The CQC forcibly deregistered at least 14 GP practices last year, the highest number to date under its three-year inspection regime.
The figures, revealed in board papers published this week, relate specifically to practices that had been placed in ‘special measures’ following an inspection identifying ‘serious failures of care’. It comes as the CQC directly cancelled nine practice registrations in 2015/16 and 10 in 2014/15.
The papers reveal that around a third of practices in special measures ended up deregistered, either by force or voluntarily, while two-thirds improved enough to be taken out of the programme during 2016/17.
Pulse also understands that some practice registrations were immediately cancelled by the CQC upon inspection without going through the special measures process but the CQC did not provide a figure for how many practices it closed down in this manner. Therefore, the number of practices which were stripped of their registration in the last year could be higher.
In addition, the end-of-year figures for 2016/17 reveals that a further 37 practices voluntarily deregistered their contracts after an inspection or whilst being in special measures, but the CQC highlighted that this could be due to practice mergers as well as closure.
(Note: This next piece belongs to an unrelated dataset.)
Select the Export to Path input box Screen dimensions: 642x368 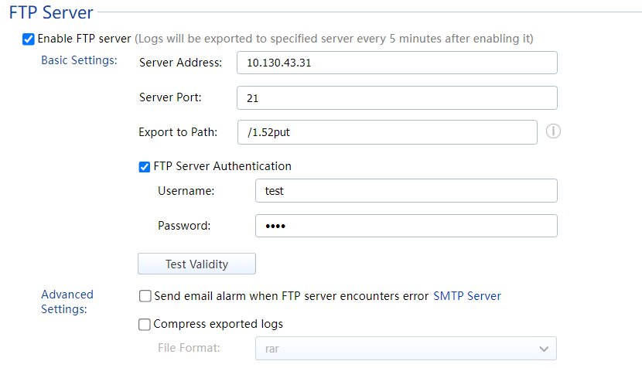[x=387, y=132]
The latest report showed that out of 133 practices which left special measures last year, two-thirds were taken out of the regime because they made significant improvements and were no longer deemed inadequate. The remaining third were either closed down by the CQC or have themselves deregistered, and 130 GP practices remained in special measures on 31 March.
CQC chief inspector of general practice Professor Steve Field said he found the process ‘enormously encouraging’.
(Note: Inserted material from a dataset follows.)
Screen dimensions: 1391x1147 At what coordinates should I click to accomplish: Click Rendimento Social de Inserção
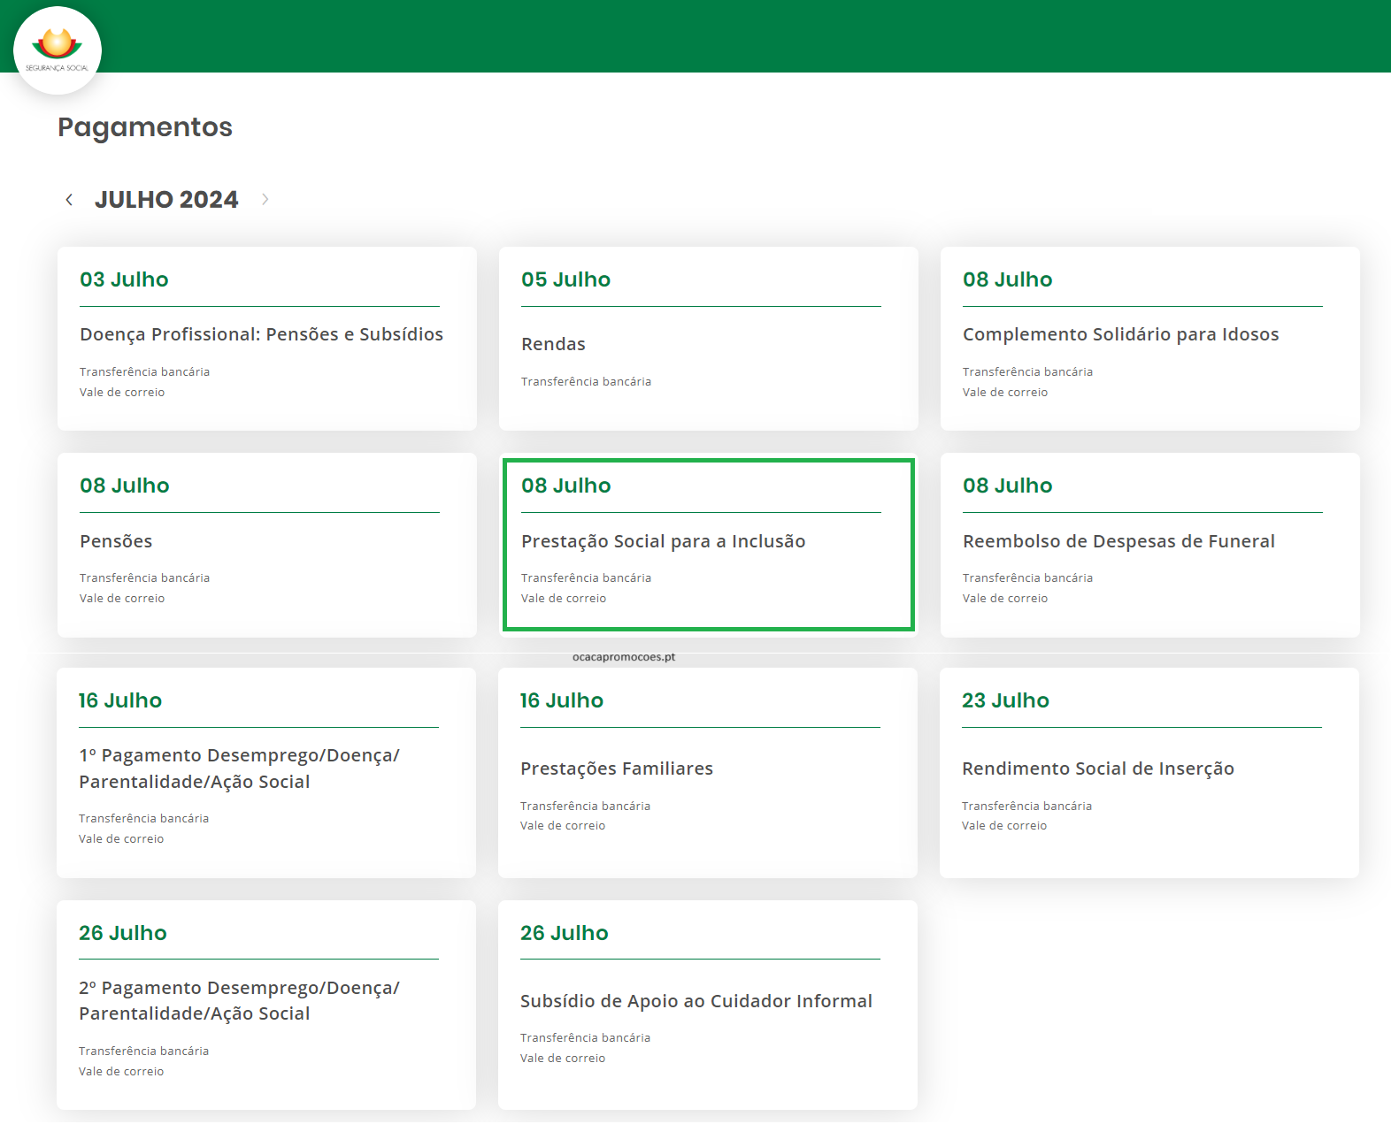(1097, 768)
He said: ‘What’s enormously encouraging is that our inspections are driving improvement – 90% of practices that we have re-inspected have improved since last October. Through their hard work and dedication, practices are making positive changes to the care they deliver.
‘However, we still see evidence of too much poor care. Since we began inspecting GP practices in October 2014 we have found over 200 practices to be inadequate.’
Professor Field said that ‘while this is a minority, this still amounts to over half a million patients in England who were not receiving the basic standards of care that they should be able to expect from their GP practice’.
But he added that he was ‘glad to say that we have increasingly found that most practices that are placed in special measures use the support that is on offer to meet those standards’.
GP leaders told Pulse that that while the profession does not tolerate unsafe care, the CQC’s regime was a ‘massive, expensive, destructive hammer’ to solve a problem that exisiting contractual levers can address.
GPC’s regulation lead Dr Robert Morley told Pulse while the ‘very tiny proportion portion of unacceptable practices must not be tolerated’ this regime was not the solution.
He said: ‘CQC is a massive, expensive and destructive hammer to crack a tiny a nut.’
‘If any practice’s position is truly irretrievable then commissioners have always had the levers to deal with the problem, so they question must be asked as to why they haven’t. The current regime of general practice regulation by CQC is both unfit for purpose and unnecessary.’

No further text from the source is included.